This is part one of a feature series on the World's Great Rivers. Check back in coming weeks for additional stories.
An elaborate network of dams and reservoirs controls the flow of the Missouri River. But when biologists noticed a sharp decline in several species that live in and along the river, manmade control of the waterway was thrown into question. Now a plan to change the river's flow to help the endangered species recover has sparked battle.
In the plains of the American Midwest, dams harness the flow of rivers like a giant faucet. The U.S. Army's Corps of Engineers, which oversees most of those dams, has prepared guidelines regulating when and how much water is released from each dam.
The Missouri River Master Manual is the "Bible" for the operation of America's longest river. Over time, the dams have changed the river system from its natural flow to an artificial one more favorable for navigation and riverside development. However, the practice of drawing-down river levels just a few months a year has placed two bird species and one species of fish in danger of extinction by throwing off their reproductive cycles.
To save the pallid sturgeon, the piping plover and the inland least tern, the U.S. Fish and Wildlife Service has proposed interrupting the long navigation season with a period of low water.
Mike Olson helped draft the plan. "The recommendations from the Fish and Wildlife Service are in this document called a biological opinion," he said. "That document is the scientific evidence that supports those recommendations. And the document has, oh, approximately 500 different journal articles that supports this concept that rivers need to function like rivers in order for species to survive."
But if rivers function like rivers, the shipping industry might not survive. If the so-called split season proposal is enacted, barge operators say they won't have enough water to operate during the normal season.

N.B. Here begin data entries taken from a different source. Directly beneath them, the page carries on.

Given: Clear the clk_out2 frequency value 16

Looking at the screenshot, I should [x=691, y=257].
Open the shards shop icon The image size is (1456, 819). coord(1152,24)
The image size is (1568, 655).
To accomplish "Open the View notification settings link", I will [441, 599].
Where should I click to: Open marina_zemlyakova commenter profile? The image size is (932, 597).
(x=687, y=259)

"It will basically eliminate barge transportation on the Missouri River," said Lynn Meunch, who works for the Midwest Area River Coalition, a group opposed to the river changes. "The split season makes it impossible for the barge companies to cost-effectively work on the Missouri because not only will they have a shorter season, it will be interrupted halfway," she said.
Large cranes line the Missouri River shore and hoist cargo from barges at terminals like this one in Kansas City, Missouri. The use of barges to move goods has declined in the United States, as population centers moved away from rivers, and trucks and trains have become the nation's dominate means of moving goods.
But economists like Adam Bronstone say the barge industry's market share isn't the issue. "It's not really how much barge is used, but the fact that barge is a viable option," he said. "Barge becomes important because it does significantly influence the price of transporting by other modes."
Mr. Bronstone says the mere fact barges are available keeps the costs of truck and rail transport competitive. Although barge traffic is slower, the vessels carry 15 times more than the average rail car and 60 times more than a tractor-trailer truck. A rise or decline in barge traffic could have a significant impact on the nation's highway system.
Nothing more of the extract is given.